Around 50% of people who suffer from atopic dermatitis develop symptoms within their first year of life, and probably as many as 95% experience an onset of AD when they are below five years of age. Around 75% of people with the childhood onset of the disease have seen their symptoms decrease before adolescence. The remaining 25% continue to have eczema during adulthood or may experience a relapse of symptoms after some years without experiencing any symptoms.
Around 50–75% of all children with early-onset atopic dermatitis are sensitive to allergens.
Examples of allergens include pets, house dust mites or even food allergens, whereas those with late-onset atopic dermatitis are often less sensitive to these allergens.
Atopic dermatitis is more than just a skin condition known as the “itch that rashes”. It is a disease caused by an overactive immune system that leads to inflammation in the body. It is also the main culprit behind internal inflammation that causes the symptoms to flare up. Besides that, scratching may lead to only temporary relief and may worsen the itching in the long run. This is called the itch-scratch cycle.
In healthy skin, the outer layer (epidermis) keeps foreign substances such as bacteria, viruses and allergens from entering the body. When you have atopic dermatitis, the outer layer of the skin is weaker and is more vulnerable to inflammation as a result of immune cells in the body.
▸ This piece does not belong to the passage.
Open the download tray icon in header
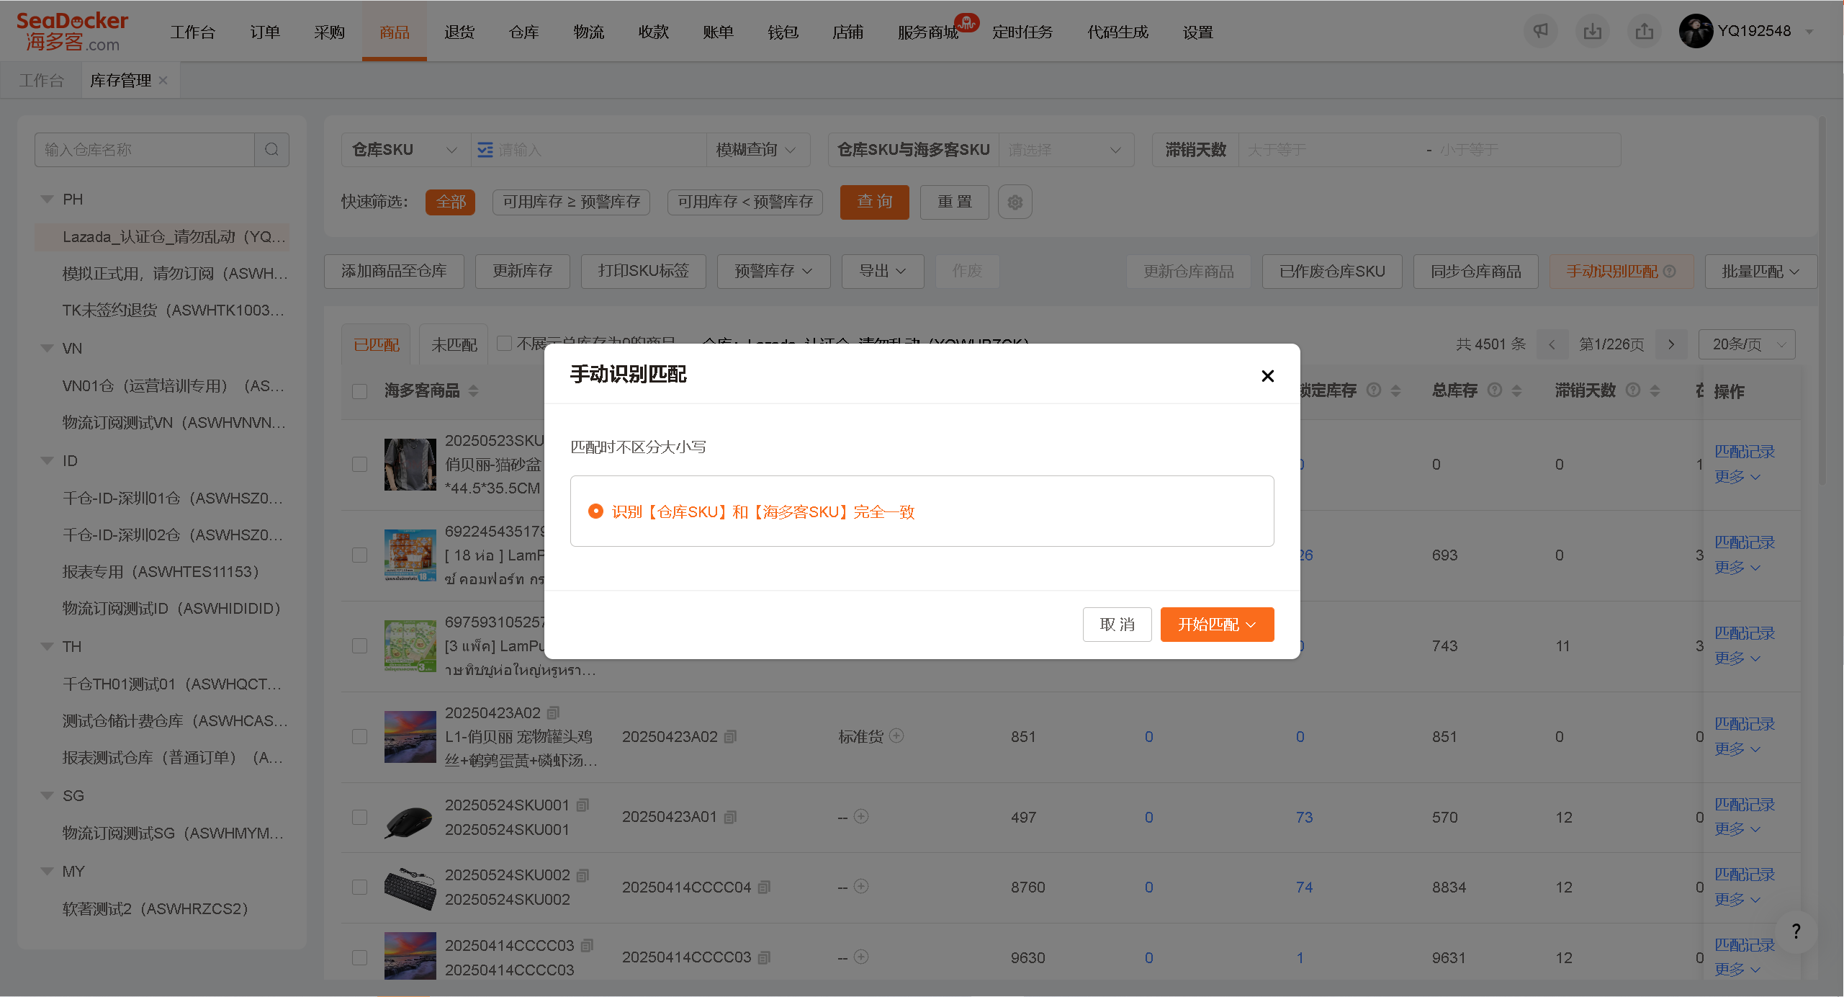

The damage done by scratching also contributes to the breakdown of skin cells which makes it easier for foreign substances to enter the body.
Once these foreign substances have broken through the skin barrier, immune cells alert the body that it is under attack. These immune cells travel to the lymph nodes at the dermis called as the second layer of the skin. Once they have entered the lymph nodes, these immune cells activate your body’s protectors, called T helper cells.
The immune cells release substances which cause redness and rashes on the skin. This will cause the inflammatory process to continue, so the skin reacts even when it looks clear. Even when the rash cannot be seen clearly, the underlying inflammation is still active beneath the skin. People tend to scratch when they feel itchy, and this further weakens the skin cells in the epidermis which allow more foreign substances to get in and this ultimately would increase the risk of infection.
Connection between Atopic Dermatitis & Respiratory System
Studies have shown that almost 50% - 70% of children and 7% - 9% of adults with severe atopic dermatitis will develop asthma.
Doctors and scientist came up with theories as to why a skin rash is associated with asthma. Does immune system disorders cause an overreaction to allergens that are in contact with the skin and lung airways or is it the defective skin and airways that trigger an excessive immune response?
A research by Dr. Kopan suggested that the problems started with the damaged or defective skin itself. The researchers found that cells in the damaged skin can secrete thymic stromal lymphopoietin (TSLP), a compound that is able to cause an immune response and due to the skin’s effectiveness in secreting TSLP into the blood system, the substance travels throughout our body, causing AD flares up. When it reaches our lungs, it then triggers the hypersensitive characteristics of respiratory problems which could lead to asthma attacks.